Modern Day

The MiG-35 – Russia’s Multirole Powerhouse

The Mikoyan MiG-35, one of Russia’s latest additions to its fleet of military aircraft, represents a substantial evolution of the famous Mikoyan legacy.

Building upon a rich lineage of formidable fighter aircraft, the MiG-35 serves as a testament to Russia’s commitment to maintaining a leading position in aerial warfare capabilities.

In Russia’s airforce, the MiG-35 is the lighter, less expensive counterpart to the highly advanced Su-35 Super Flanker.

And although the newest member of the Fulcrum family is fully capable of air-to-air combat, its smaller size and multi-role capabilities make it suitable for a range of different missions including air-to-ground and anti-ship roles.

A display team comprising of Su-27s and Mig-29s shows the size difference. These aircraft were built for completely different roles.

### [AIM A]
In the MiG-35 text, starting with "The MiG-35 –" and going on through "famous Mikoyan legacy.", swap "Mikoyan" for "Mikoyan-Gurevich" and give that passage again.
### [AIM B]
Extend the MiG-35 article with a few more sentences that follow on from its last one.

### [ITEMS]

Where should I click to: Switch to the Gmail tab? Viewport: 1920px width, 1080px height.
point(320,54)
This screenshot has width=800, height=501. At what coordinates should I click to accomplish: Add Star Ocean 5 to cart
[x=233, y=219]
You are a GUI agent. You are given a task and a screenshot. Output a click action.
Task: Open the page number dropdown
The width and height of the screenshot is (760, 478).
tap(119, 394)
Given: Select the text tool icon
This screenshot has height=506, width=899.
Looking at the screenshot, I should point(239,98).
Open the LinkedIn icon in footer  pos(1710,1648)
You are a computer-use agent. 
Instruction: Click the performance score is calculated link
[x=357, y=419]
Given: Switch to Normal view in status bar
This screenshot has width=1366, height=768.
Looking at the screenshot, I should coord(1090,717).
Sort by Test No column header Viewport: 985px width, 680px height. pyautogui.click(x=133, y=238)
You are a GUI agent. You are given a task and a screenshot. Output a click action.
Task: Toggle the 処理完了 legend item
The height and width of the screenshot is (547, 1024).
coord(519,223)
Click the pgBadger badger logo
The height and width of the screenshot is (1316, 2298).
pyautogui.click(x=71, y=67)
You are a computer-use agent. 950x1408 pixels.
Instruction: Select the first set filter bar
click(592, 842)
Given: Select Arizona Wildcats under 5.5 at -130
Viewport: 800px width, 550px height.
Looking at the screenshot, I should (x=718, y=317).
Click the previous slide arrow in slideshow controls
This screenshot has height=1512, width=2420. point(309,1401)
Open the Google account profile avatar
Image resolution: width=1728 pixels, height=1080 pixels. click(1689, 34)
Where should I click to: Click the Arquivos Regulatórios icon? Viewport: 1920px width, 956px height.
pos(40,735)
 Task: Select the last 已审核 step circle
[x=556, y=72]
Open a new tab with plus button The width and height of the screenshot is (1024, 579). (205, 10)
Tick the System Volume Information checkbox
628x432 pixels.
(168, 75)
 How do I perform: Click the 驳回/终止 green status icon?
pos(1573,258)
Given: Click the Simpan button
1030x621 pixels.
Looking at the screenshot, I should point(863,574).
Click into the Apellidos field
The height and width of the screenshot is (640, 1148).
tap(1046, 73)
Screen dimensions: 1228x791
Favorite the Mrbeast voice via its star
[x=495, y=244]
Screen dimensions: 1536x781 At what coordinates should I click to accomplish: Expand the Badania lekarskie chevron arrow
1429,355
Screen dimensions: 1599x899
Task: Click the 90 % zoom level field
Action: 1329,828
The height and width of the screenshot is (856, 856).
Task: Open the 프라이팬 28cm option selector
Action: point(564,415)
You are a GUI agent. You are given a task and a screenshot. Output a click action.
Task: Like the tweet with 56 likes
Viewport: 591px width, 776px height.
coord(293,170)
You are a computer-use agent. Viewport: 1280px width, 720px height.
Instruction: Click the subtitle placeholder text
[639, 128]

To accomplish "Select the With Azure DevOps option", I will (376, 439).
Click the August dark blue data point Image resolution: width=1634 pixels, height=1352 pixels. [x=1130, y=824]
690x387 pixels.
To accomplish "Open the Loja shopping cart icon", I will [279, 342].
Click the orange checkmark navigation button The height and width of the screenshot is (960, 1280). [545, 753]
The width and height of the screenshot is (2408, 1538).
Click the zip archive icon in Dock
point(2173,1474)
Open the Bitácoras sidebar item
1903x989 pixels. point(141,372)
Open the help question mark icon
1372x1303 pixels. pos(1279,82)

### [EXERCISE RESULT A]
The MiG-35 – Russia’s Multirole Powerhouse

The Mikoyan-Gurevich MiG-35, one of Russia’s latest additions to its fleet of military aircraft, represents a substantial evolution of the famous Mikoyan-Gurevich legacy.

### [EXERCISE RESULT B]
A display team comprising of Su-27s and Mig-29s shows the size difference. These aircraft were built for completely different roles.

It’s agility and shorter take-off and landing performance make it well-suited for operations from more austere fields or smaller carriers.

When operating together, these two aircraft can bring their respective strengths to bear in a combined force package that is very similar to the roles of the F-15 and F-16.

Let us take a look at Russia’s newest ‘low-cost’ fighter.



The MiG-35, officially designated as the Mikoyan MiG-35 (NATO reporting name: Fulcrum-F), was conceived as an advanced variant of the MiG-29 (NATO reporting name: Fulcrum), an aircraft that has seen extensive service since the 1980s.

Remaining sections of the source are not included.